WCCS subcontracted RCCS for the first round and the current round to do outreach and work with Spanish-speaking households seeking to apply, as RCCS has a stronger relationship with the community, Miller said. English speakers are encouraged to apply through WCCS and Spanish-speakers are encouraged to apply through RCCS, he said.
Miller said the program can help pay for missed rent and missed utility payments as far back as March of 2020, so long as the applicant can provide documents demonstrating they are qualified as low-income and that their financial challenges are related to the COVID-19 pandemic.
Miller said often people have shown their struggle is COVID-related by providing a letter of verification from their employer or paystubs demonstrating their employment until a pandemic-related closure, for example. 

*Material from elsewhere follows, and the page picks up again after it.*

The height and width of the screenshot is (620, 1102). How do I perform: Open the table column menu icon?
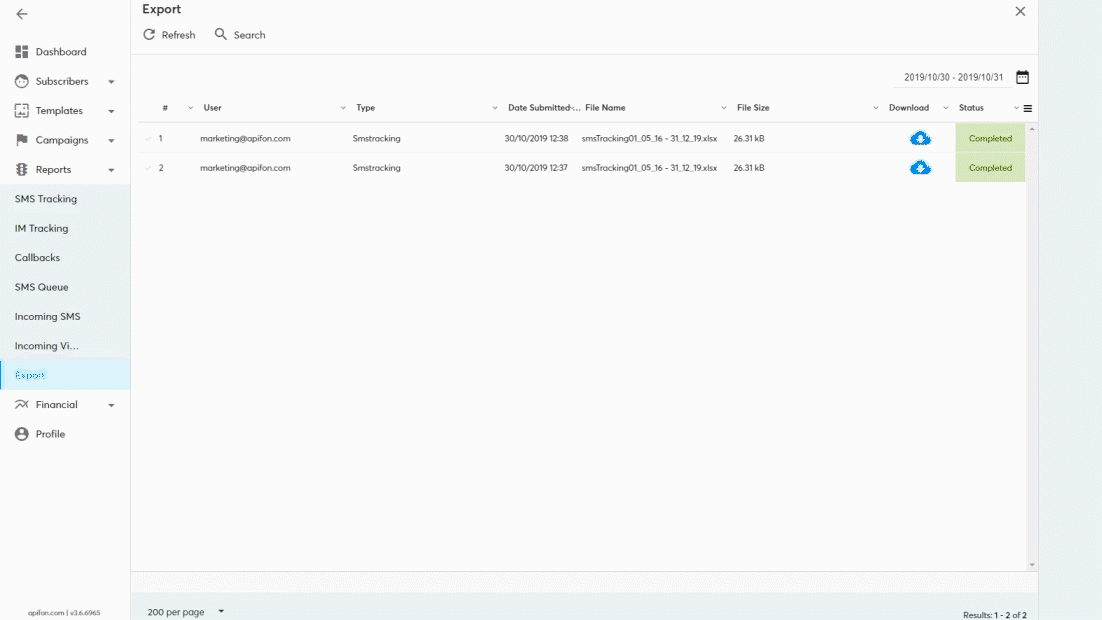(1028, 108)
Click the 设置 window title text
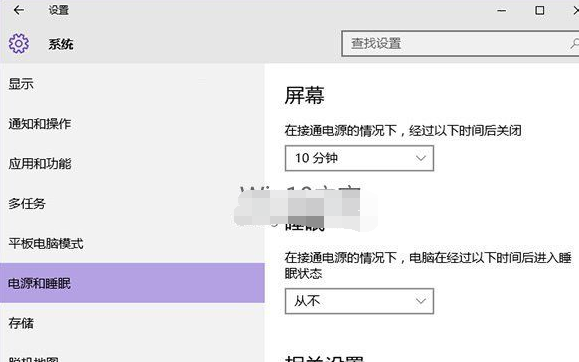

The organization contacts the landlord to confirm the applicant is struggling to afford their shelter and both the landlord and the tenant must sign a statement that this is true, Miller said. WCCS then directly pays the rent to the landlord or utilities payments to PG&E or Sonoma Clean Power after obtaining the documentation and the funding is never passed along to the tenant directly.
While the previous round’s applicants were “by far more renters,” Miller said landlords qualify if they can also document they classify as low income and can only receive direct payment from the program if one of their tenants did not pay rent.
He said he expects WCCS to assist a similar number of community members as in the previous round when Sonoma County granted the agency $350,000 in October from a pot of $2.37 million, according to an Oct. 5 press release from the County Administrator’s Office.
Miller said that in the first round, WCCS was able to aid 151 households, or 396 people, with an average $2,400 for rent and utilities. The county dedicated $2.2 million in community development block grant funding to this second round of rent and utilities assistance, said Chuck Mottern, the CDC’s homeless services funding coordinator.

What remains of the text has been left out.